LaFleur Bonnie J, Greevy Robert A
Division of Epidemiology and Biostatistics, Mel and Enid Zuckerman College of Public Health, University of Arizona, Tuscon, AZ 85724-5163, USA.
J Clin Child Adolesc Psychol. 2009 Mar;38(2):286-94. doi: 10.1080/15374410902740411.

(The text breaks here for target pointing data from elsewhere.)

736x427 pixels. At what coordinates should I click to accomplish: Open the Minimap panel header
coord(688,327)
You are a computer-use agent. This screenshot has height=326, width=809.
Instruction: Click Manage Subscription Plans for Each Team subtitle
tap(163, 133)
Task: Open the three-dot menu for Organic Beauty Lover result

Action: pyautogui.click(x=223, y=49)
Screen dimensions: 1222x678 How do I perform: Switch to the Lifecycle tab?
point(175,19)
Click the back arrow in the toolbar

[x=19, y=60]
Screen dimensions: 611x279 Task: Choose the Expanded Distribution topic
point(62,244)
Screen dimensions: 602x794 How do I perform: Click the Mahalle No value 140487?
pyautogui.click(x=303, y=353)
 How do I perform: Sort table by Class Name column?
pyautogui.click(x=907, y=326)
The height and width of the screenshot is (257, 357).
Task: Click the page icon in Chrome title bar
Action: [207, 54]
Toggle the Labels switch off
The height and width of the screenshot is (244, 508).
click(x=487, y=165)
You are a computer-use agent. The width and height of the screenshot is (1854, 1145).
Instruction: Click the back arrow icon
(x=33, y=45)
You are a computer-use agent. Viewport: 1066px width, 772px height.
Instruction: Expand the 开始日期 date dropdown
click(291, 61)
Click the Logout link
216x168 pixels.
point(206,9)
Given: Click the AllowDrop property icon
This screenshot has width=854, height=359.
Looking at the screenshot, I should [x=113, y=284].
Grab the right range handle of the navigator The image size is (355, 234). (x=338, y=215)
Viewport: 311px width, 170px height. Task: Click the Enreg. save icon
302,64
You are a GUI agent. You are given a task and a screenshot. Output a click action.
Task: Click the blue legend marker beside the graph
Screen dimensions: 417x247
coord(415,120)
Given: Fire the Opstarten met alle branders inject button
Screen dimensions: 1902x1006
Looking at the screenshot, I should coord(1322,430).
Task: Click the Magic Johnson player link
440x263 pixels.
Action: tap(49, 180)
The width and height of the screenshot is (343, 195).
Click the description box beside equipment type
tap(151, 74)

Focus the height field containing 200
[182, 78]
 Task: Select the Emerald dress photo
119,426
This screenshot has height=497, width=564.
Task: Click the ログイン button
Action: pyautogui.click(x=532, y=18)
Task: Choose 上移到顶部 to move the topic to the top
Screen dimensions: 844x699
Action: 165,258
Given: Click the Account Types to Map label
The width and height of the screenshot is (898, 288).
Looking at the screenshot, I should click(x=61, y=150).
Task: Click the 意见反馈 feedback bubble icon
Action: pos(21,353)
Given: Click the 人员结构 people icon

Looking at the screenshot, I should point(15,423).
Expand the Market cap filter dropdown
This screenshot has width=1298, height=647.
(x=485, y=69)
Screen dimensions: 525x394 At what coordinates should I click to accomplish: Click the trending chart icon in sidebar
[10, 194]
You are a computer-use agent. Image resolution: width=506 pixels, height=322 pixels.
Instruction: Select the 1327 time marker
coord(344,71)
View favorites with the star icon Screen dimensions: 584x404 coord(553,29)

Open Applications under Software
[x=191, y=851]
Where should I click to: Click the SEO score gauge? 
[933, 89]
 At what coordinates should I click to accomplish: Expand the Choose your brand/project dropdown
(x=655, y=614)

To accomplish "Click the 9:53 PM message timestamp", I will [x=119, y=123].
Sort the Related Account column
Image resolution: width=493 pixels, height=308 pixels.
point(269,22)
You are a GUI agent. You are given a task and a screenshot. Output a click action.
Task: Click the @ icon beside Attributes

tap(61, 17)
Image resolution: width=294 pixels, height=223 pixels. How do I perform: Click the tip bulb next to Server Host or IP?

A resampling-based method of inference -- permutation tests -- is often used when distributional assumptions are questionable or unmet. Not only are these methods useful for obvious departures from parametric assumptions (e.g., normality) and small sample sizes, but they are also more robust than their parametric counterparts in the presences of outliers and missing data, problems that are often found in clinical child and adolescent psychology research. These methods are increasingly found in statistical software programs, making their use more feasible. In this article, we use an application-based approach to provide a brief tutorial on permutation testing. We present some historical perspectives, describe how the tests are formulated, and provide examples of common and specific situations under which the methods are most useful. Finally, we demonstrate the utility of these methods to clinical and adolescent psychology by examining four recent articles employing these methods.
一种基于重采样的推断方法——置换检验——常用于分布假设存疑或不满足的情况。这些方法不仅适用于明显偏离参数假设(如正态性)和小样本量的情况,而且在存在异常值和缺失数据时,它们比参数方法更稳健,而这些问题在临床儿童和青少年心理学研究中经常出现。这些方法在统计软件程序中越来越常见,使其应用更加可行。在本文中,我们采用基于应用的方法提供关于置换检验的简要教程。我们介绍一些历史观点,描述检验是如何制定的,并提供这些方法最有用的常见和特定情况的示例。最后,我们通过研究最近四篇采用这些方法的文章,展示这些方法在临床和青少年心理学中的效用。